### EXTRAIT DU TEXTE:

Figure 1 : Température externe prévue de la citerne [K] après 30 min dans un feu en nappe
Résumé
Dans le cadre de cette recherche, Transports Canada a créé un modèle informatique d'une citerne mobile ISO UN-T75 contenant du gaz naturel liquéfié (GNL), et a utilisé ce modèle pour effectuer un certain nombre d'évaluations liées au rendement en cas d'incendie et d'impact, afin de comprendre comment ces citernes mobiles se comportent dans différents types de conditions d'accident.
Contexte
Le GNL est un gaz inflammable de classe 2.1, obtenu en refroidissant le gaz naturel (principalement composé de méthane) en dessous de son point d'ébullition afin qu'il puisse être expédié sous forme liquide. Le Règlement sur le transport des marchandises dangereuses (RTMD) de Transports Canada autorise actuellement le transport ferroviaire du GNL cryogénique au Canada dans des citernes mobiles ISO UN-T75 transportées sur des wagons à plate-forme, ainsi que dans des wagons-citernes TC-113.
Étant donné que la sécurité des citernes mobiles UN-T75 en cas d'incendie n'avait pas été vérifiée auparavant, la Federal Railroad Administration (FRA) du département des Transports des États-Unis (U.S. DOT FRA) a effectué des essais d'incendie à grande échelle en 2017 (en anglaise seulement) et 2022 (en anglaise seulement) afin d'obtenir des données sur la pression, la température et le flux de chaleur, et de surveiller le comportement des dispositifs de décharge de pression (DDP). [Note de bas de page 1, Note de bas de page 2] Ces données ont été fournies à Transports Canada pour les besoins de cette étude.
Objectif
L'objectif de Transports Canada dans le cadre de ces travaux consistait à utiliser les données d'essai au feu de la FRA pour soutenir la création d'un modèle d'éléments finis (EF) de la citerne mobile et de son chargement, afin d'élaborer une méthode analytique d'évaluation du rendement de ces citernes mobiles en matière de sécurité incendie.
Méthodes
Dans le cadre de travaux précédents pour Transports Canada, Friedman Research Corporation(FRC) a élaboré un modèle d'EF pour simuler le chauffage d'une citerne cryogénique ISO UN-T75 rempli à 60 % d'azote liquéfié et a utilisé le modèle Fire Dynamics Simulator (FDS)pour reproduire les conditions d'incendie et générer une condition limite de flux de chaleur. [Note de bas de page 3] Les travaux en cours sont fondés sur ce modèle d'EF et ont été organisés en six (6) tâches :
Tâche 1 : Modélisation d'une citerne UN-T75 contenant du GNL
Trois (3) approches ont été envisagées pour modéliser le chauffage du chargement de GNL, l'objectif étant d'inclure les réactions chimiques et le changement de phase afin de simuler avec précision le comportement du GNL dans un feu en nappe.

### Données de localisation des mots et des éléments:

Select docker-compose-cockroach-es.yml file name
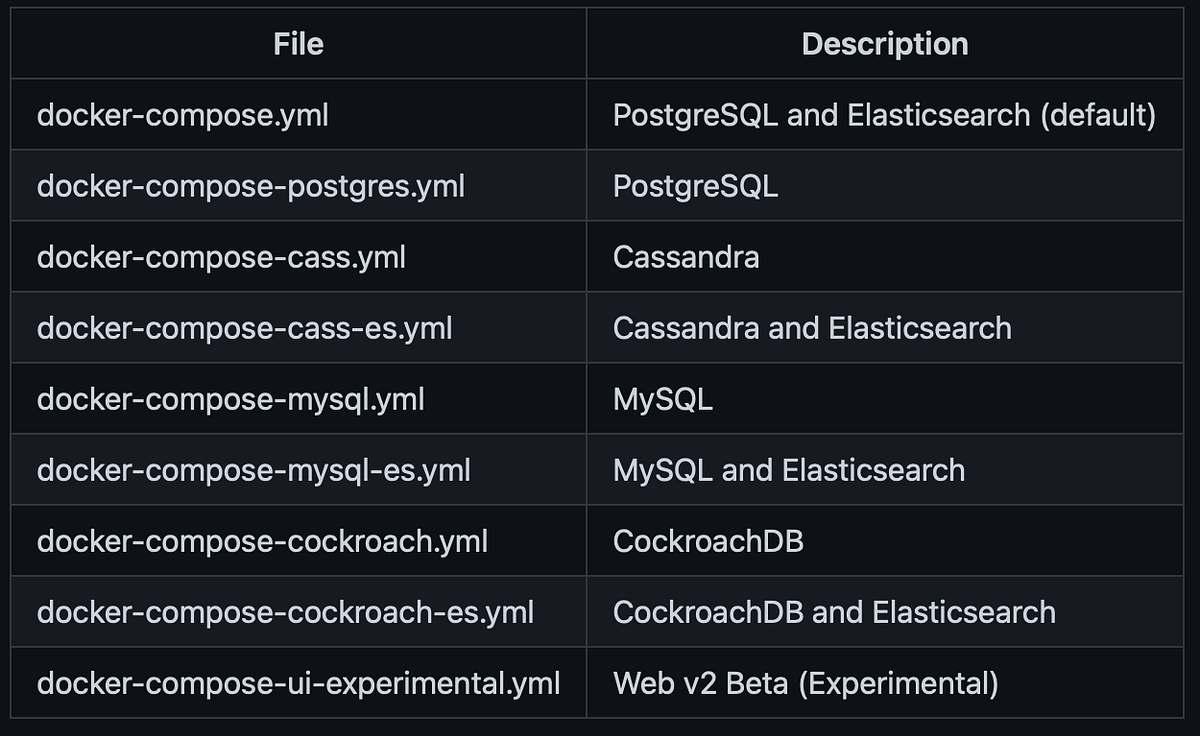The image size is (1200, 736). coord(286,613)
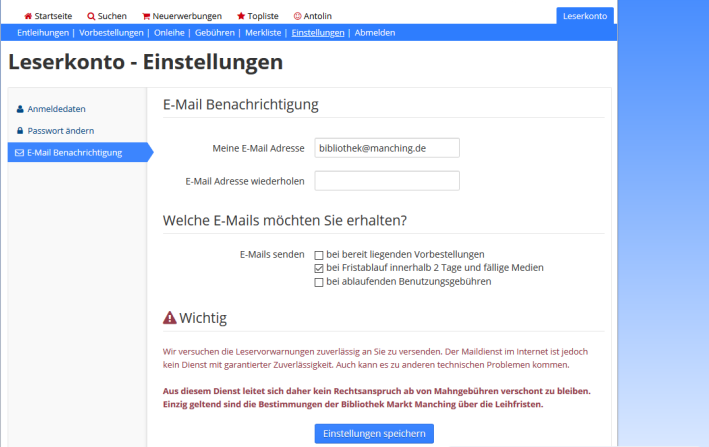Click the star icon beside Topliste
This screenshot has height=447, width=709.
pos(240,16)
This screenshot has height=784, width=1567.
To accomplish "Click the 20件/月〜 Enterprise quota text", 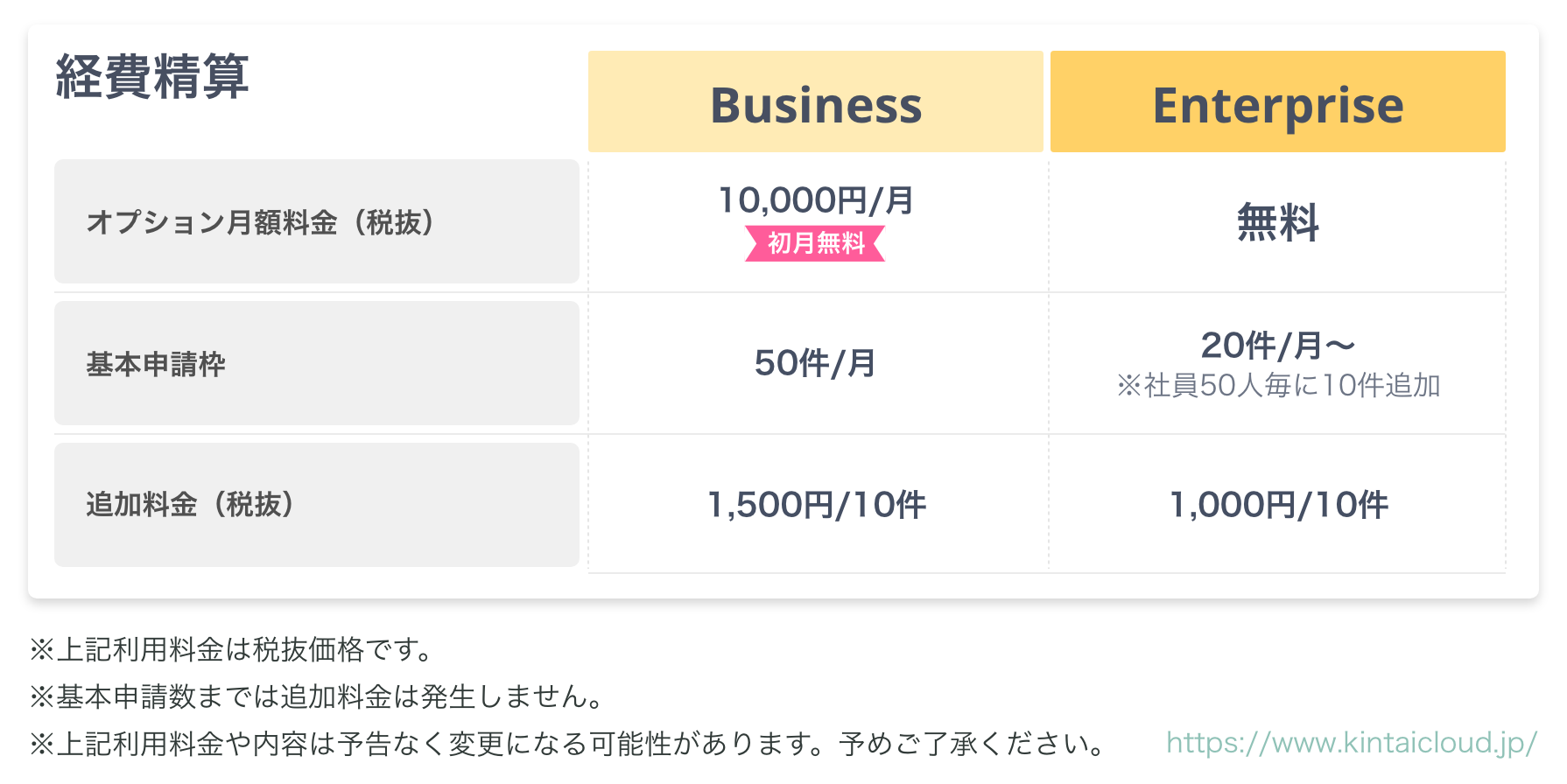I will 1277,346.
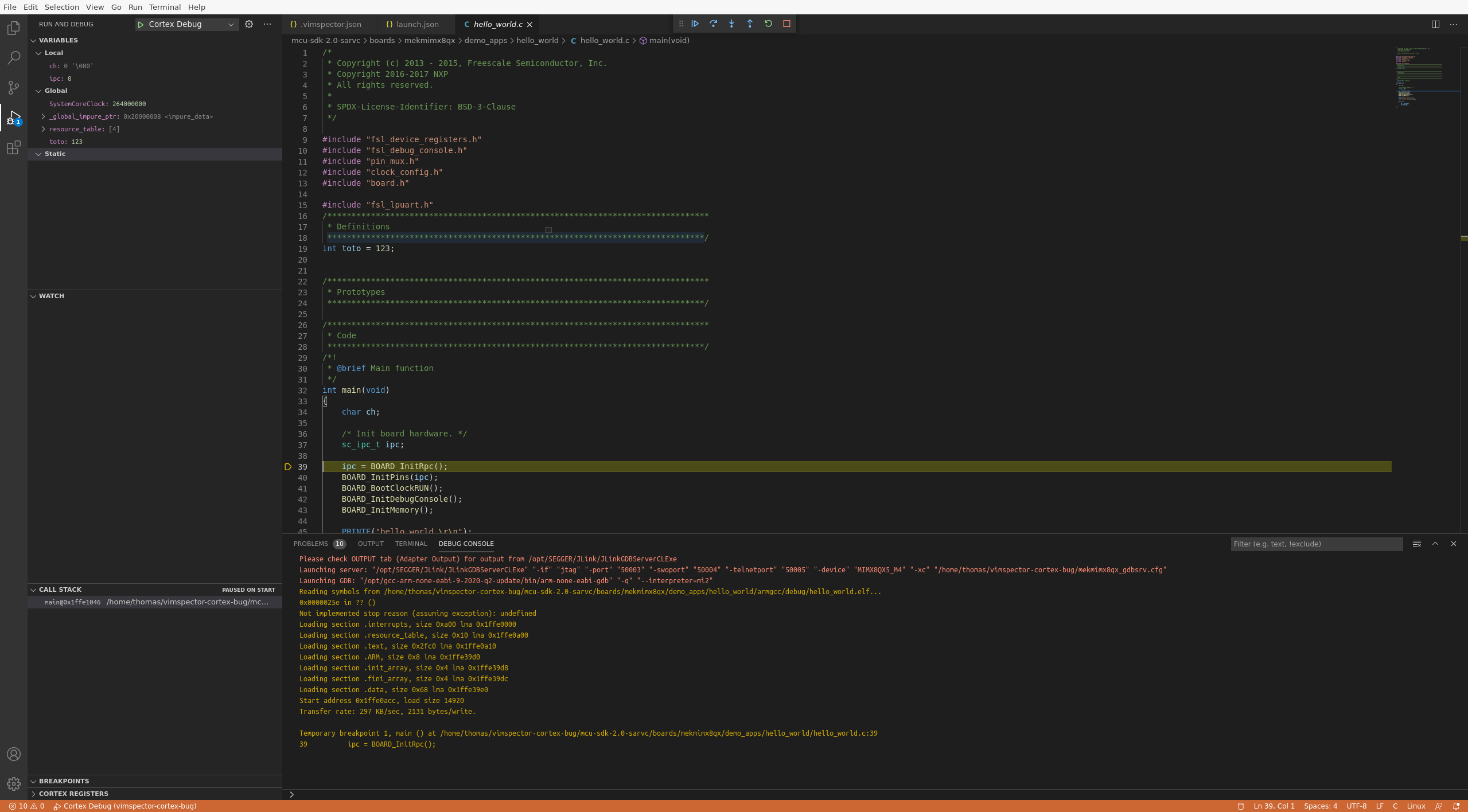Click the Continue debug icon
This screenshot has width=1468, height=812.
[695, 24]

### OBJECTIFS:
1. Répondez aux questions suivantes sur l'extrait consacré aux citernes mobiles UN-T75.
(a) En quelles années la FRA a-t-elle effectué des essais d'incendie à grande échelle ?
(b) En combien de tâches les travaux en cours ont-ils été organisés ?
(c) À quel pourcentage la citerne simulée par Friedman Research Corporation était-elle remplie d'azote liquéfié ?
2. Dans l'extrait consacré aux citernes mobiles UN-T75, remplacez "modèle informatique" par "modèle numérique" dans le passage commençant par "Figure 1 : Température" et se terminant par "de conditions d'accident.", puis donnez ce passage modifié.
3. Indiquez si chacune des affirmations suivantes concorde avec l'extrait consacré aux citernes mobiles UN-T75. Répondez par oui ou par non, et citez les mots de l'extrait qui permettent de trancher.
(a) Le GNL est obtenu en chauffant le gaz naturel.
(b) Le RTMD autorise le transport ferroviaire du GNL cryogénique dans des wagons-citernes TC-113.
(c) Trois approches ont été envisagées pour modéliser le chauffage du chargement de GNL.

### RÉPONSES ATTENDUES:
1.
(a) La FRA a effectué ces essais en 2017 et en 2022.
(b) Les travaux en cours ont été organisés en six (6) tâches.
(c) La citerne était remplie à 60 % d'azote liquéfié.

2.
Figure 1 : Température externe prévue de la citerne [K] après 30 min dans un feu en nappe
Résumé
Dans le cadre de cette recherche, Transports Canada a créé un modèle numérique d'une citerne mobile ISO UN-T75 contenant du gaz naturel liquéfié (GNL), et a utilisé ce modèle pour effectuer un certain nombre d'évaluations liées au rendement en cas d'incendie et d'impact, afin de comprendre comment ces citernes mobiles se comportent dans différents types de conditions d'accident.

3.
(a) Non : « obtenu en refroidissant le gaz naturel ».
(b) Oui : « ainsi que dans des wagons-citernes TC-113 ».
(c) Oui : « Trois (3) approches ont été envisagées pour modéliser le chauffage du chargement de GNL ».